Esa contradicción late en cada página: feminista pero afeminada, culpable pero engranaje, lúcida pero atrapada. Serrano consigue que esa maraña de tensiones resuene de manera brutal con quienes nos acercamos a los treinta y sentimos que, de algún modo, no estamos habitando la vida que habíamos imaginado. El libro habla de alienación y de cansancio, pero lo hace con un humor ácido que a veces arranca una risa amarga, y otras deja al descubierto lo insoportable del vacío.
En el momento en el que comprendes que la mayoría de la gente de tu trabajo te deshumaniza, es más fácil deshumanizarles a ellos.
Me conmovió ver cómo Marisa se esfuerza por mantener la máscara hasta que se resquebraja. Esa fractura silenciosa, ese desmoronamiento que no llega de golpe sino como un goteo constante, es de una verosimilitud dolorosa. Y creo que ahí está la fuerza de la novela: en no ofrecer un estallido catártico ni un final consolador, sino en recordarnos que el malestar forma parte de lo que somos y de cómo habitamos este tiempo.

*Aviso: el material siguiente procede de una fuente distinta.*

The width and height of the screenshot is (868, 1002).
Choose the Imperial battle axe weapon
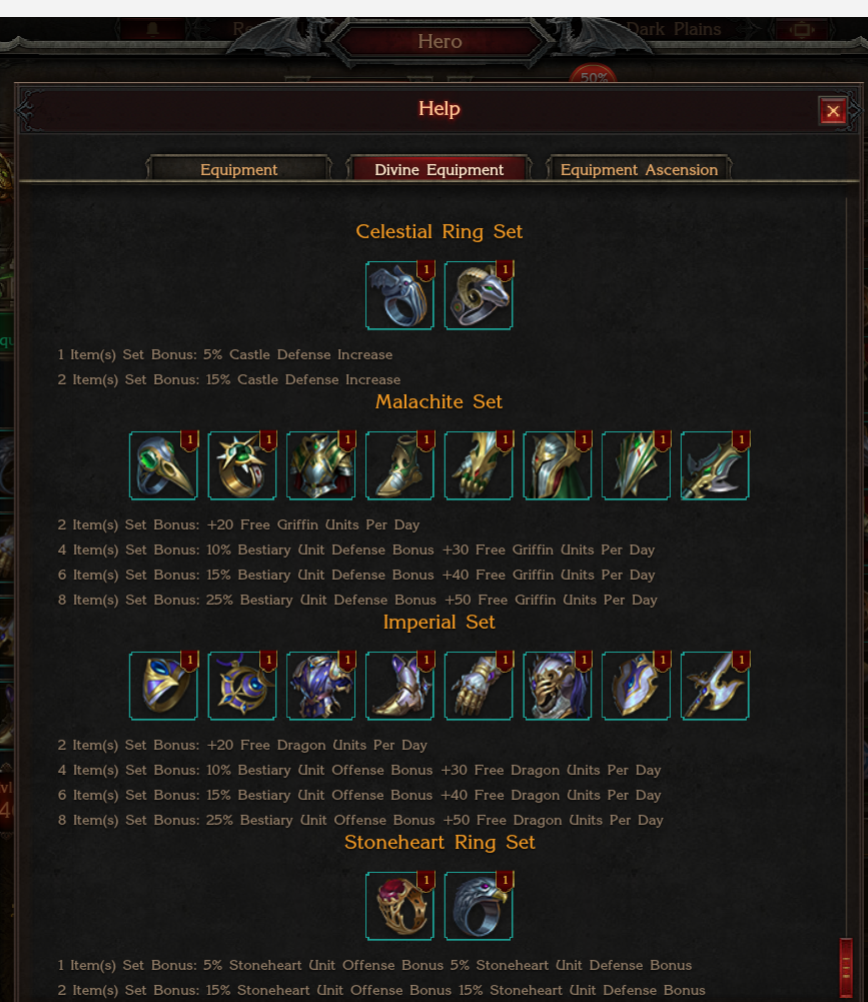click(x=715, y=686)
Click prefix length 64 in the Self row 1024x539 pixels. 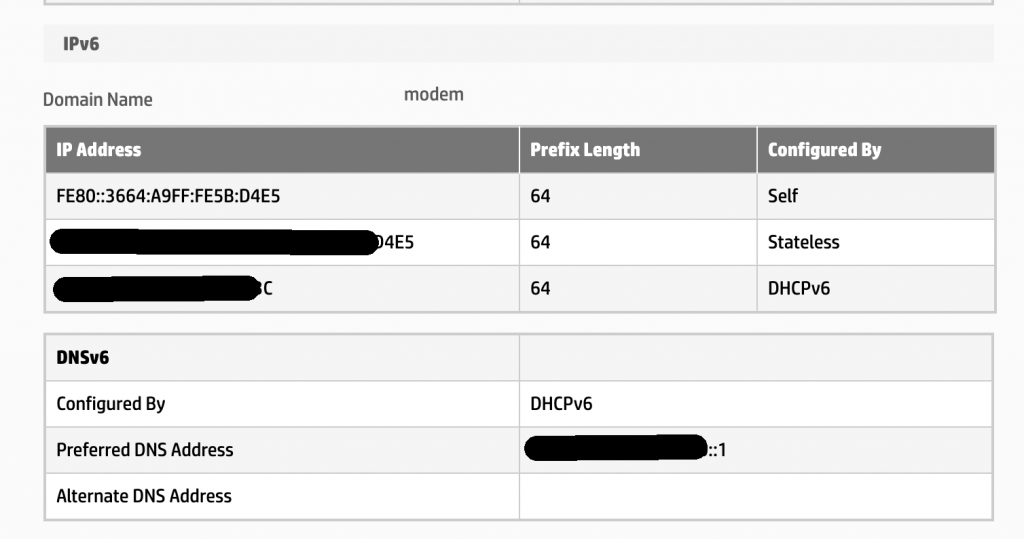[540, 196]
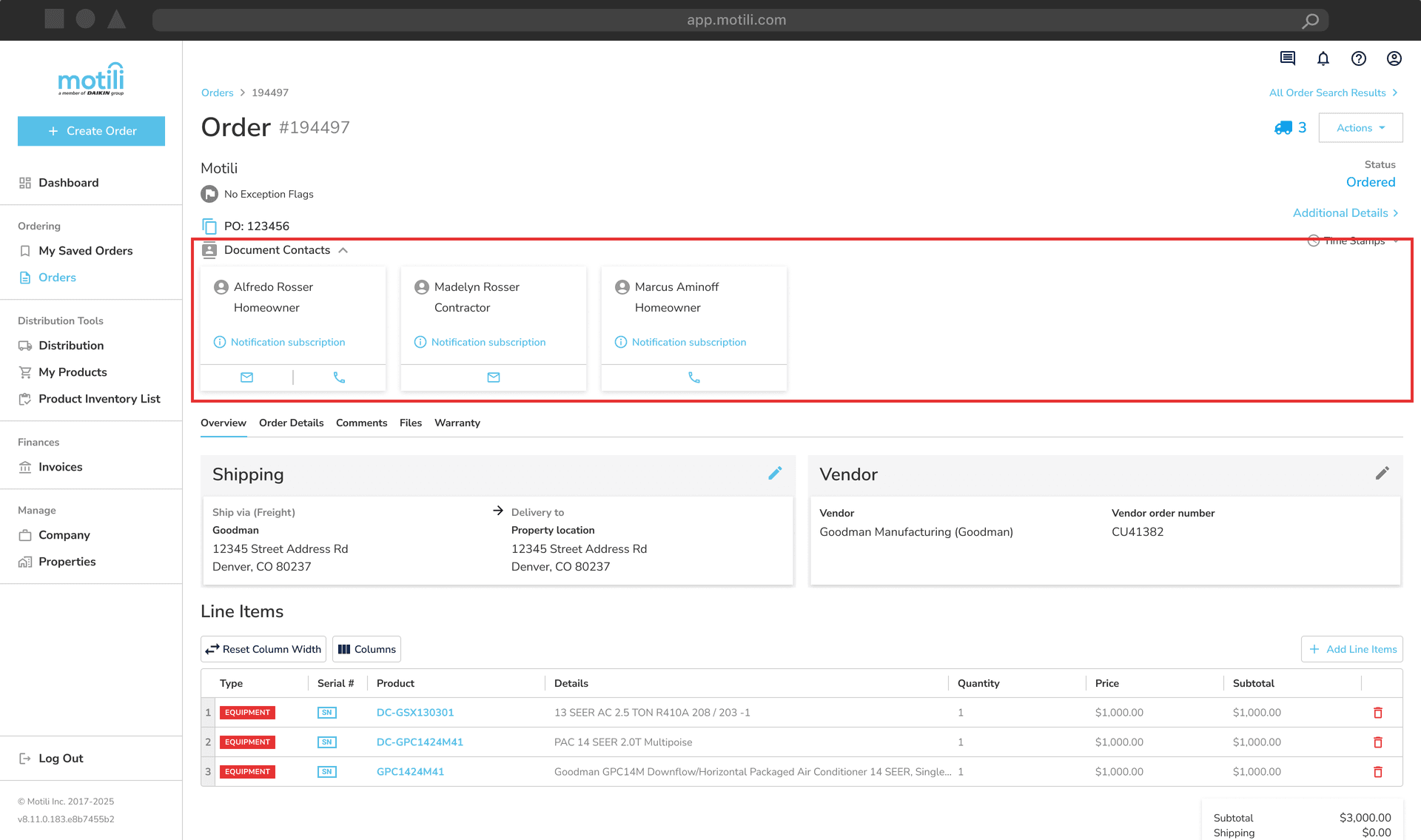Viewport: 1421px width, 840px height.
Task: Click the Add Line Items button
Action: coord(1351,649)
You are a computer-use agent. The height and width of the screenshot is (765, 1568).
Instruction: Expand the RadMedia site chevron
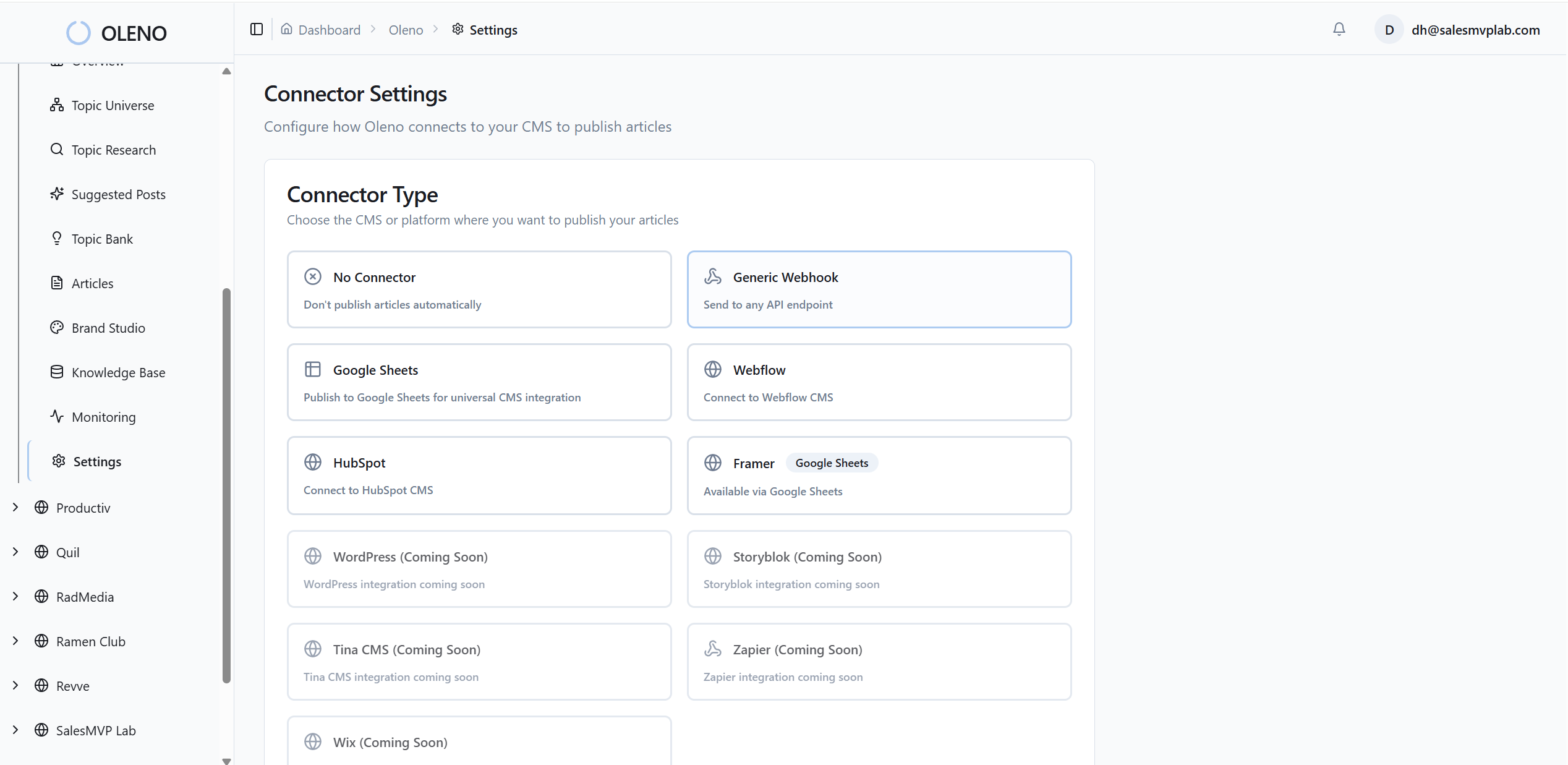coord(15,597)
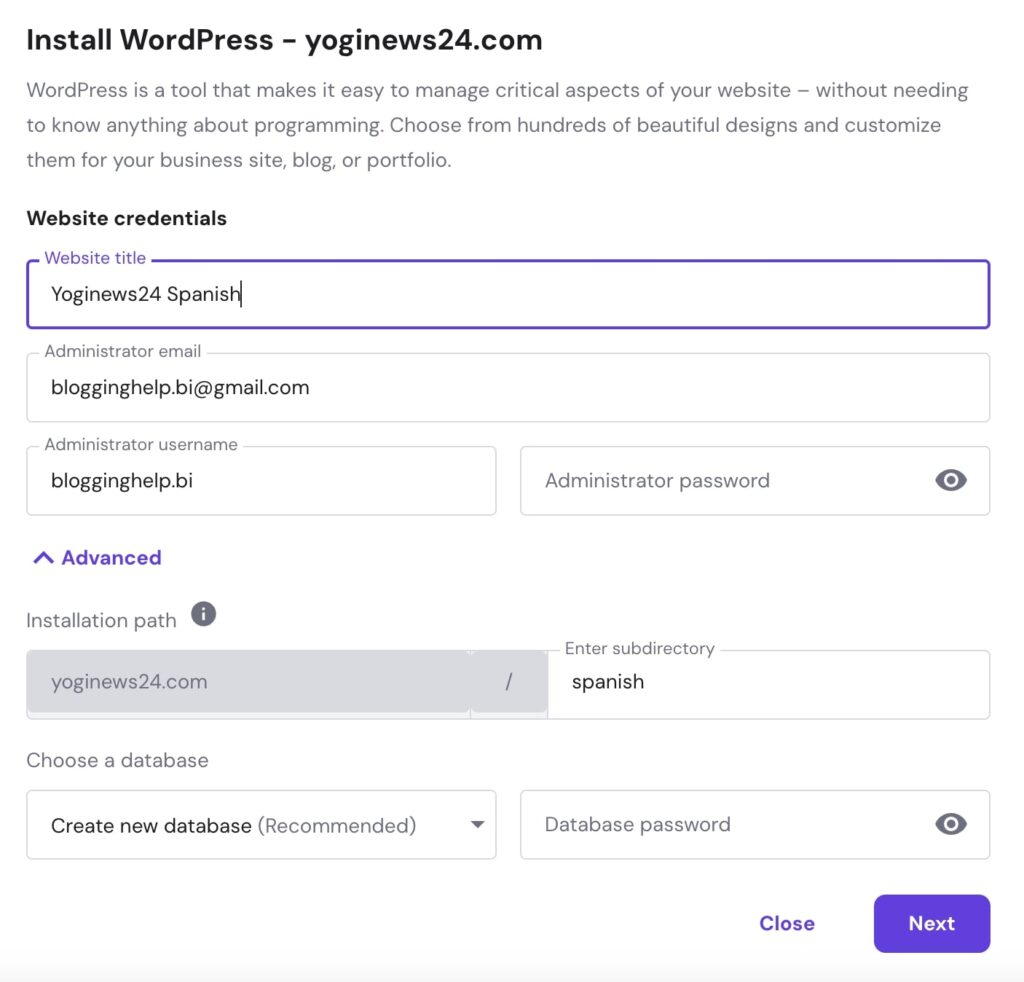This screenshot has height=982, width=1024.
Task: Focus the Website title field
Action: click(508, 295)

Al final, en la vida necesitamos pocas cosas: alguien que nos quiera, una cama con grandes almohadones, unas latas de cerveza bien frías y unos tomates que sepan a algo.
El descontento nos recuerda que no estamos solos en este hastío generacional. Y aunque a veces parezca que la vida es una cadena de trabajos mediocres, reuniones absurdas y memes para sobrellevar la semana, leer a Serrano me ha hecho sentir que, al menos, podemos reírnos juntos de la desgracia. Marisa ya es de esas amigas con las que quiero compartir un vino barato, quejarnos del curro y brindar porque, a pesar de todo, seguimos aquí, con nuestras contradicciones y nuestras ojeras.